#### Document source:
⁂

Difficile de savoir où s'en va le Québec dans le présent contexte économique. Certes, nous avons traversé la récession sans trop d'histoires, mais l'État est à cours de ressources, les ménages sont endettés, le fardeau fiscal des individus, déjà très élevé, va s'alourdir encore. Mince consolation, nos grands voisins et partenaires, l'Ontario et les États-Unis, ont aussi leur part d'embûches.

La Grande Récession? On ne l'a pas vraiment sentie au Québec, a-t-on maintes fois entendu dans les conversations alors qu'elle faisait rage à l'ouest de la rivière des Outaouais, au sud de la frontière et à travers l'Europe.

La reprise? On ne la sent pas vraiment non plus au Québec où la croissance pépère, proche de la stagnation, s'est à nouveau installée. Si l'économie mondiale ne vacille pas, le Québec sera chanceux de s'en tirer avec une expansion de moins de 2% par année à court et moyen termes, Plan nord ou pas.

⁂

#### Travail demandé:
• a. Veuillez résumer en deux phrases le texte sur l'économie québécoise.
• b. Renvoyez mot pour mot tout ce qui, dans le texte sur l'économie québécoise, va de « La Grande Récession? » jusqu'à « à travers l'Europe. ».

(Entrées de position des items)
⁂

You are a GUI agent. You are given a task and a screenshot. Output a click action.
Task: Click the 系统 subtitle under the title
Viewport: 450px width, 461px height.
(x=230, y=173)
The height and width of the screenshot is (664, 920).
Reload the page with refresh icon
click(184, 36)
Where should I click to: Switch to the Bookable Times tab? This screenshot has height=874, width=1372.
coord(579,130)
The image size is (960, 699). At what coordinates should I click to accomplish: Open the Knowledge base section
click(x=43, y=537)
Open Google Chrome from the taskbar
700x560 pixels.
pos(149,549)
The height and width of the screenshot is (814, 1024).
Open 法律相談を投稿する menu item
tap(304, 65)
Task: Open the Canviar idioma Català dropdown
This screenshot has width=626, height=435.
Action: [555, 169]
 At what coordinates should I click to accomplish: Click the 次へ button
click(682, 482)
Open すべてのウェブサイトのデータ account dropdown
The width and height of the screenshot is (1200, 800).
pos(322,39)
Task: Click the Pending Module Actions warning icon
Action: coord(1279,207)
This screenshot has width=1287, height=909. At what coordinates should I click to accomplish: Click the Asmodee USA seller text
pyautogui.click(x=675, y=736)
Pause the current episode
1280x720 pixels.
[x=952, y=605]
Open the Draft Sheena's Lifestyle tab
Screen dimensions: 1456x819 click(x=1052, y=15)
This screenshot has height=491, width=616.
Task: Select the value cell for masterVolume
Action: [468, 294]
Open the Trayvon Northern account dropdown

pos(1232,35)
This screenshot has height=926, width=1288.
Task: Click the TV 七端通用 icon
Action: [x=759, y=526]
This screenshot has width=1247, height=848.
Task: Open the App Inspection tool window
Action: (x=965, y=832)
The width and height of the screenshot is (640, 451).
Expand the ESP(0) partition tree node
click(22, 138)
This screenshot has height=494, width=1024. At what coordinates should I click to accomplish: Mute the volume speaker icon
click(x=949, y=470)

⁂

#### Réponses ci-dessous:
• a. Le Québec a traversé la récession sans trop d'histoires, mais l'État est à court de ressources, les ménages sont endettés et le fardeau fiscal des individus, déjà très élevé, va s'alourdir encore. La reprise ne se sent pas vraiment non plus, la croissance restant proche de la stagnation, et si l'économie mondiale ne vacille pas, le Québec sera chanceux de s'en tirer avec une expansion de moins de 2 % par année à court et moyen termes.

• b.
La Grande Récession? On ne l'a pas vraiment sentie au Québec, a-t-on maintes fois entendu dans les conversations alors qu'elle faisait rage à l'ouest de la rivière des Outaouais, au sud de la frontière et à travers l'Europe.